Palm kernel oil, palm olein, crude palm oil and palm acid oil were used for the synthesis of poly (3-hydroxybutyrate-co-3-hydroxyhexanoate) [P(3HB-co-3HHx)] by a mutant strain of Wautersia eutropha (formerly Ralstonia eutropha) harboring the Aeromonas caviae polyhydroxyalkanoate (PHA) synthase gene. Palm kernel oil was an excellent carbon source for the production of cell biomass and P(3HB-co-3HHx). About 87% (w/w) of the cell dry weight as P(3HB-co-3HHx) was obtained using 5 g palm kernel oil/l. Gravimetric and microscopic analyses further confirmed the high PHA content in the recombinant cells. The molar fraction of 3HHx remained constant at 5 mol % regardless of the type and concentration of palm oil products used. The small amount of 3HHx units was confirmed by 13C NMR analysis. The number average molecular weight (M(n)) of the PHA copolymer produced from the various palm oil products ranged from 27 0000 to 46 0000 Da. The polydispersity was in the range of 2.6-3.9.
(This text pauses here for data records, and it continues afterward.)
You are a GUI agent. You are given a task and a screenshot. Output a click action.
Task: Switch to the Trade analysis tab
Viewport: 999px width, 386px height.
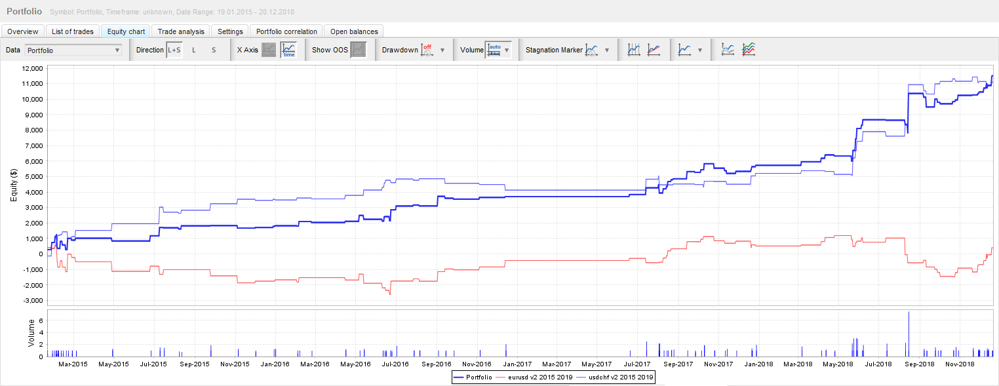coord(181,31)
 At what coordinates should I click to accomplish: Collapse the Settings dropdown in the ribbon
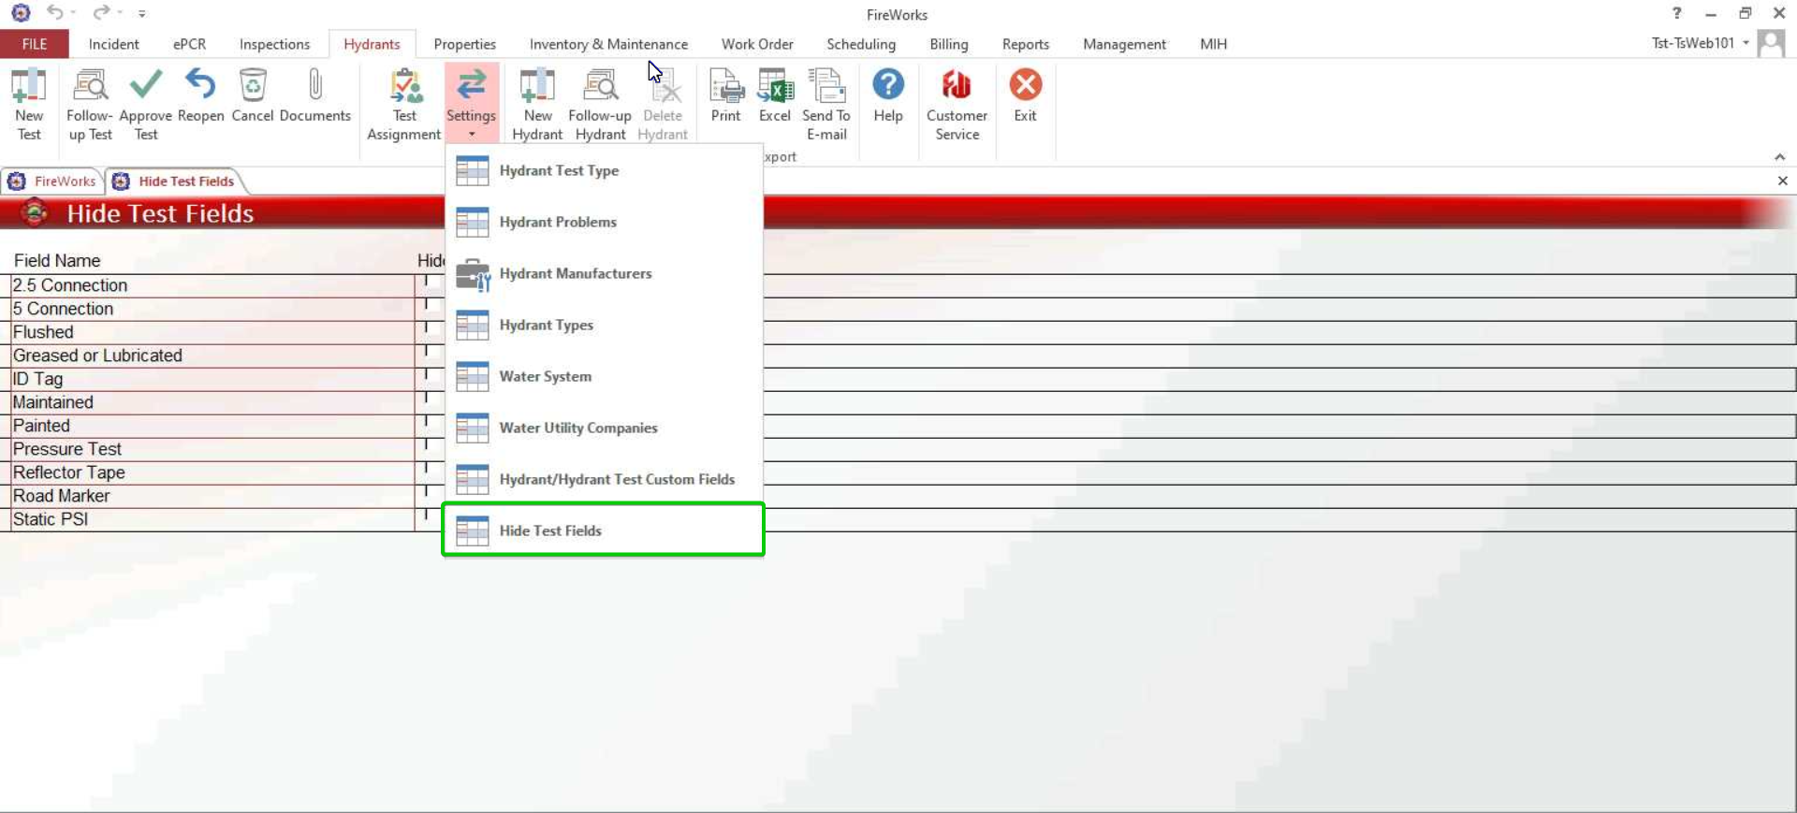pyautogui.click(x=471, y=103)
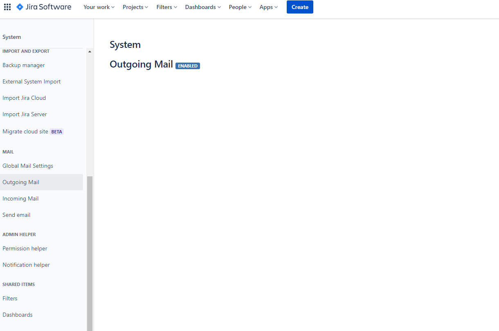
Task: Open the Notification helper
Action: [x=26, y=265]
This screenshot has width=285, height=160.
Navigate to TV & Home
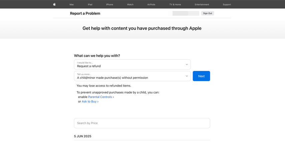(x=175, y=5)
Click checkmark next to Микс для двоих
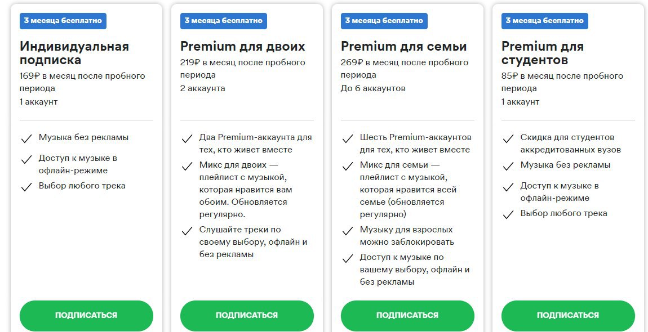This screenshot has height=332, width=648. click(x=187, y=166)
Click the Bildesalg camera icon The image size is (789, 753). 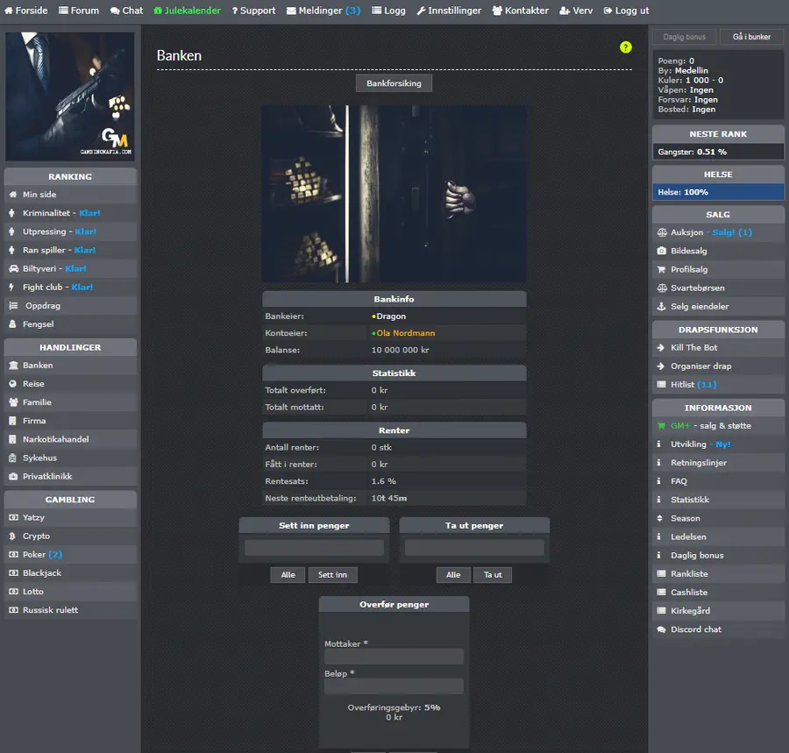point(662,251)
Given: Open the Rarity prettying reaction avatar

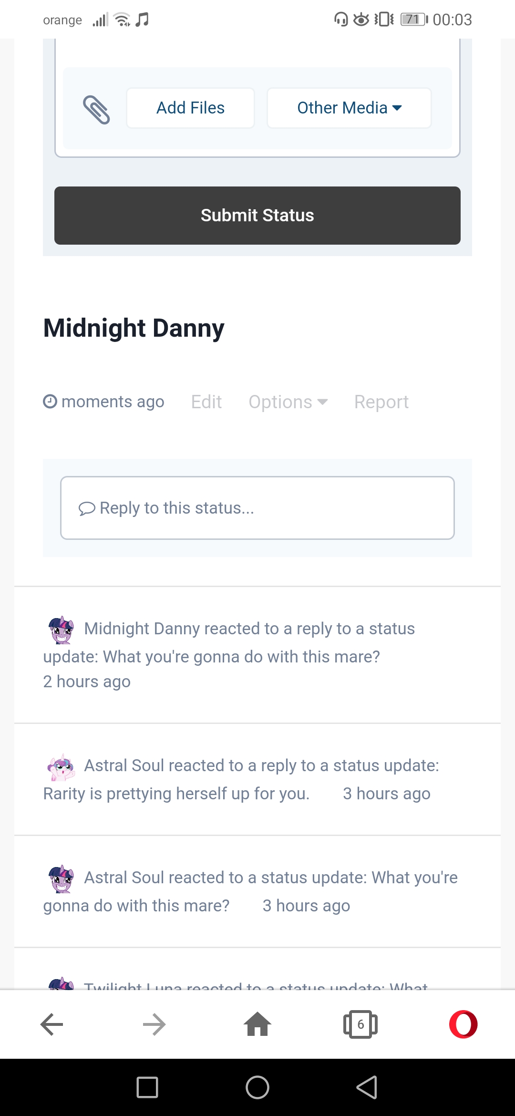Looking at the screenshot, I should [x=62, y=767].
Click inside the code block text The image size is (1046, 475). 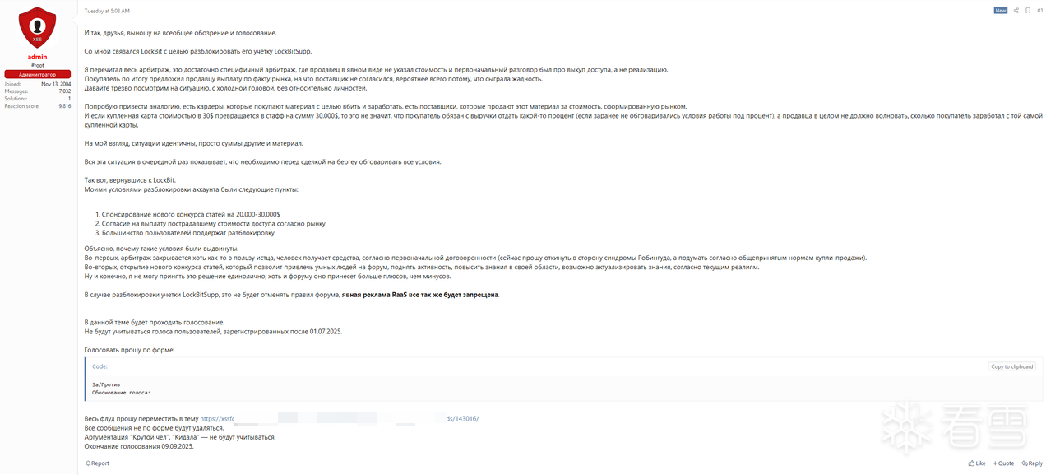click(x=122, y=389)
High-Efficiency Production of Bioplastics from Biodegradable Organic Solids

Microbial polyhydroxyalkanoates (PHAs) have been extensively studied as environmentally friendly biodegradable thermoplastics. The major obstacle to wide acceptance of PHAs is their high price, mainly attributed to the costs of raw materials and polymer recovery. A large amount of organic solids are discarded from food production and consumption and may be used as carbonaceous raw materials for production of PHAs. A novel technology was investigated at bench-top scale to produce PHAs from food scraps. The harvested cell mass had a high PHA content (72.6% of dry cell mass), the same as obtained from pure glucose and organic acids. The organic solid was first digested in an acidogenic reactor in which about 60% solid was converted to fermentative products, including short-chain fatty acids. The four major acids were acetic, propionic, butyric, and lactic acids at concentrations of 6, 2, 27, and 33 g/L, respectively. The acids were transported through a membrane barrier via molecular diffusion to an airlift bioreactor, where the acids were utilized by an enriched culture of Ralstonia eutropha for PHA synthesis. Purification of fermentative acids was not performed in this molecular diffusion–based integration of acidogenesis and polymerization. By using a dialysis membrane as the barrier, the dry cell mass concentration and PHA content reached 22.7 g/L and 72.6%, respectively. The PHA was a copolymer of poly (3-hydroxybutyrate-co-3-hydroxyvalerate) (PHBV) with 2.8 mole % of hydroxyvalerate.